Definition: $\operatorname{ord}_p x$ is the number of powers of $p$ that divide $x$.

Consider any prime $p$. If $T$ is an $m+1$-element sequence such that the geometric mean of any $m$ elements is an integer, then, for any $x,y\in T$, we have $\operatorname{ord}_p x \equiv \operatorname{ord}_p y\ (\operatorname{mod} m)$.

It follows that, for any $x,y\in S$, $\operatorname{ord}_p x - \operatorname{ord}_p y $ is divisible by any positive integer $m$, so we must have $\operatorname{ord}_p x = \operatorname{ord}_p y$. Since this holds for all primes $p$, we must have $x=\pm y$.

But we can't have $x=-y$ (unless they're both zero), because then their geometric mean would not be defined.

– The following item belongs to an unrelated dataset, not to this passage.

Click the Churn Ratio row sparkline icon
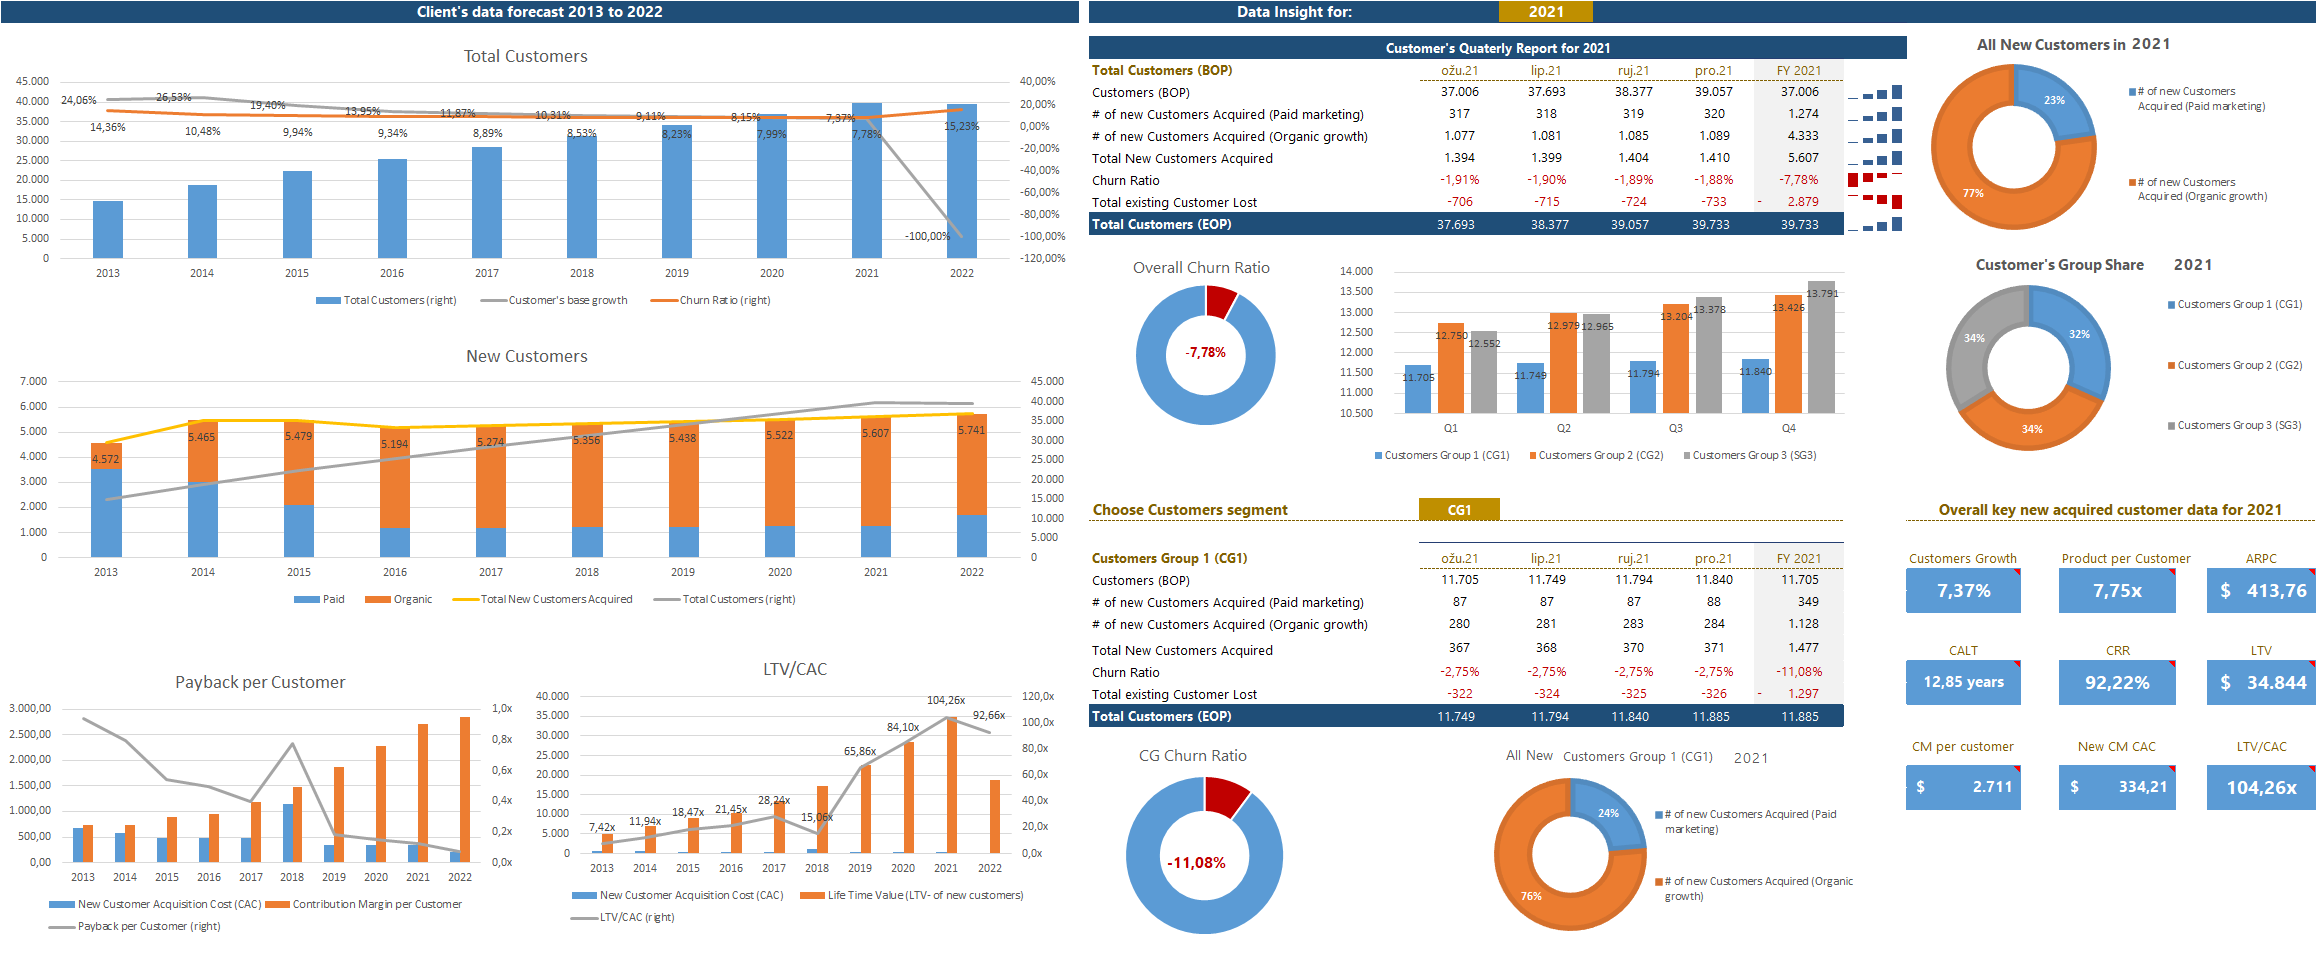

So $x=y$, and we conclude that our sequence is constant.


Here is an example of the above proof in action:

Let $T=\{a,b,c,d\}$, and $p=5$. Then, write: $a=a'\cdot 5^u$, $b=b'\cdot 5^v$, $c=c'\cdot 5^w$, and $d=d'\cdot 5^l$, where none of $a',b',c',d'$ are divisible by $5$.

Then the geometric mean of $a$, $b$, and $c$ is $\sqrt[3]{a'b'c'}\cdot 5^{\frac{u+v+w}{3}}$, so $u+v+w$ is divisible by $3$, since we have assumed that the geometric mean is an integer.

Similarly, $u+v+l$ is divisible by $3$, so $w-l = (u+v+w) - (u+v+l)$ is divisible by $3$. In other words, $\operatorname{ord}_5 c - \operatorname{ord}_5 d $ is divisible by $3$.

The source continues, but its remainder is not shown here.